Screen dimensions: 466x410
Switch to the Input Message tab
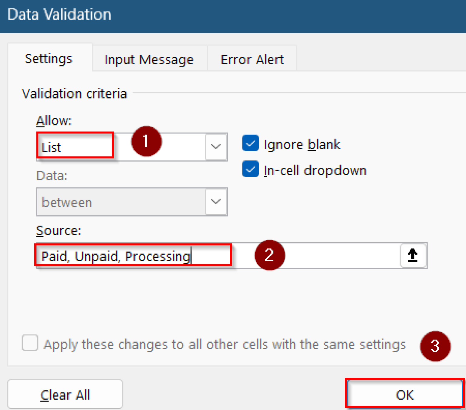149,59
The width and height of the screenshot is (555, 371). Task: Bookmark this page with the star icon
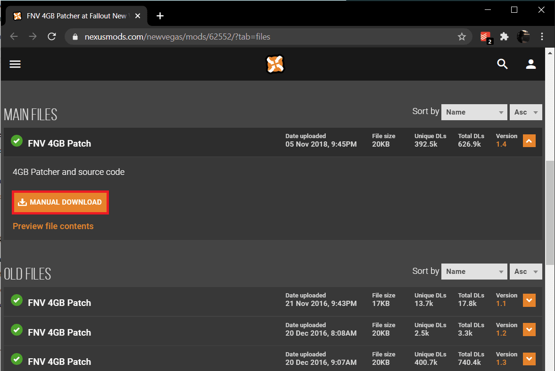[x=462, y=37]
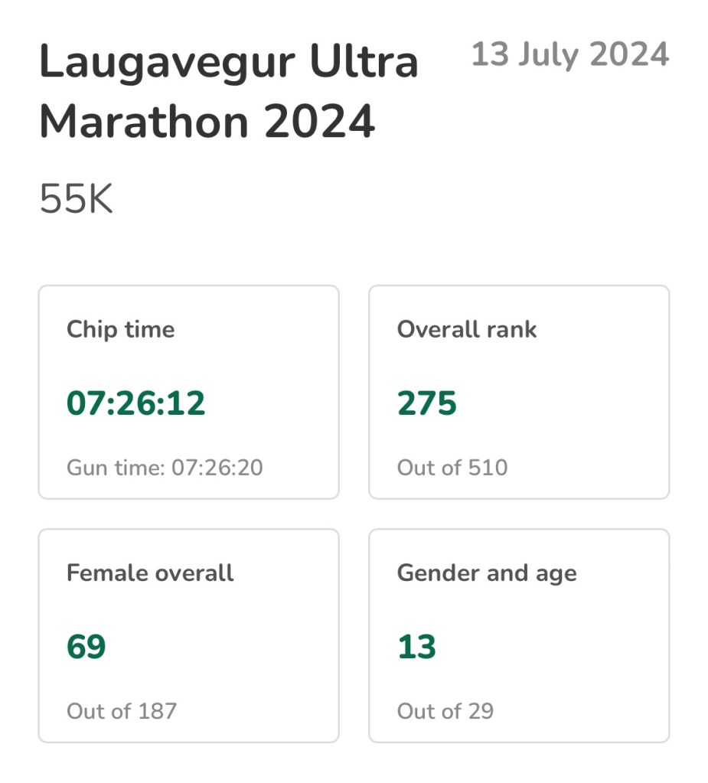Click the Female overall heading
This screenshot has height=783, width=708.
(x=150, y=573)
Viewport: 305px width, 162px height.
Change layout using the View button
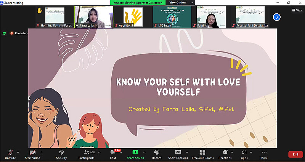tap(297, 10)
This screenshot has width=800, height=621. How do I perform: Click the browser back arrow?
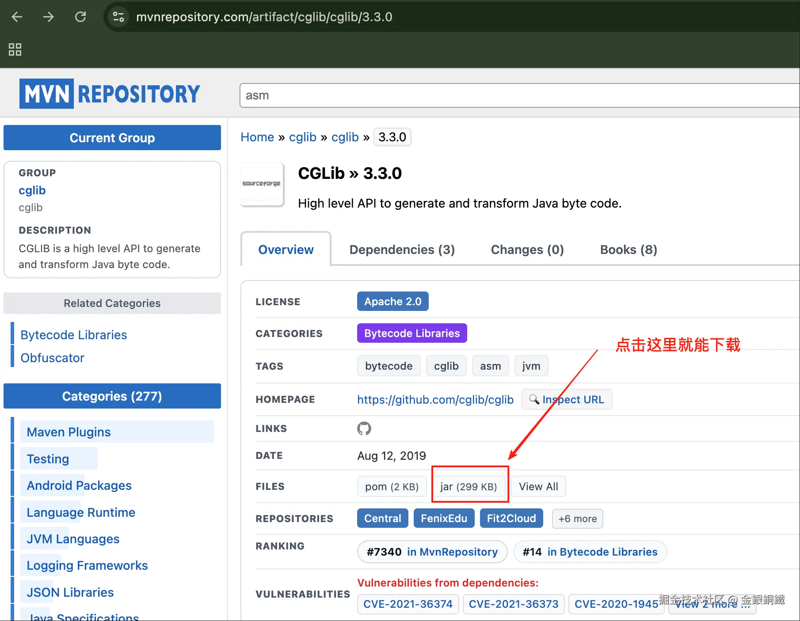pyautogui.click(x=17, y=17)
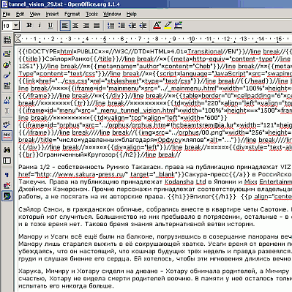Click the Underline button
The height and width of the screenshot is (292, 292).
[x=50, y=26]
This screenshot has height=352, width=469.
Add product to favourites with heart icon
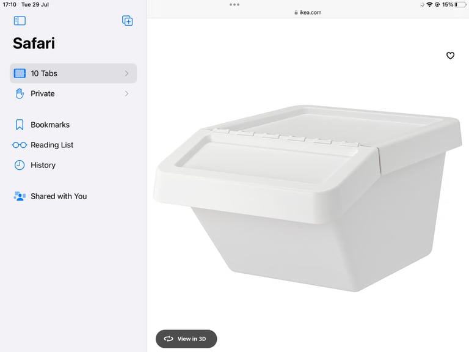click(451, 56)
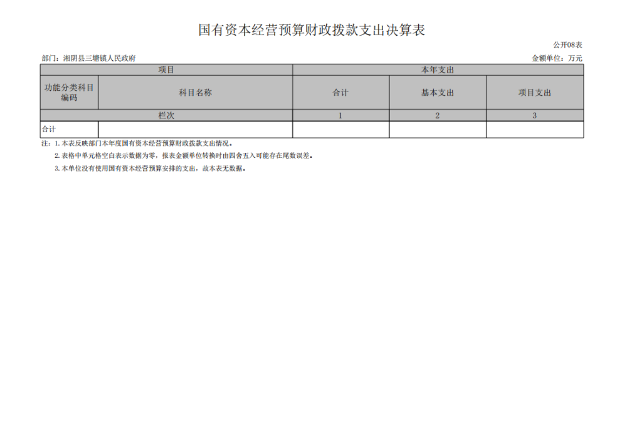Viewport: 627px width, 443px height.
Task: Click empty 基本支出 cell in 合计 row
Action: click(438, 129)
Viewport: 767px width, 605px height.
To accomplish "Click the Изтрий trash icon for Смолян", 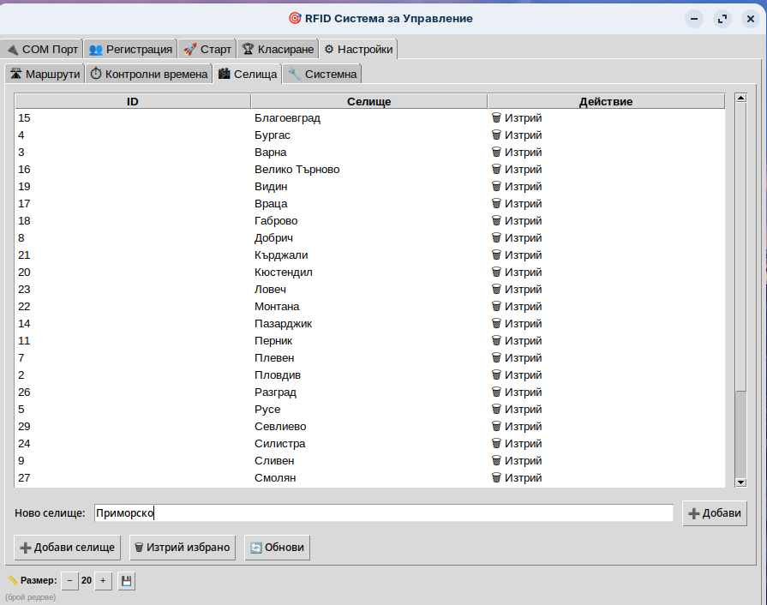I will tap(496, 478).

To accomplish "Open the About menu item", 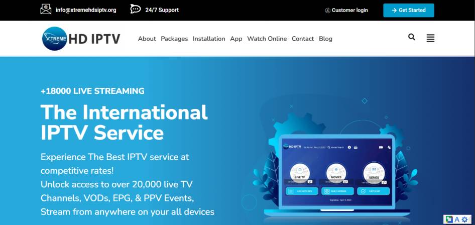I will click(x=147, y=39).
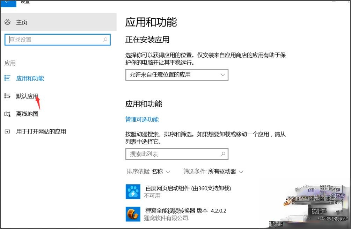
■ ■ ■ ■ ■
> **Exercise instructions**
Please give back an exact copy of the entries above from their first line through the line containing "Viewport: 305px width, 162px height.", leaving the pictures aside.

> **Completed task**
Screen dimensions: 466x410
Switch to the Input Message tab
149,59
The width and height of the screenshot is (555, 371). Task: Bookmark this page with the star icon
[x=462, y=37]
Click the Female overall heading
This screenshot has height=783, width=708.
(x=150, y=573)
Viewport: 305px width, 162px height.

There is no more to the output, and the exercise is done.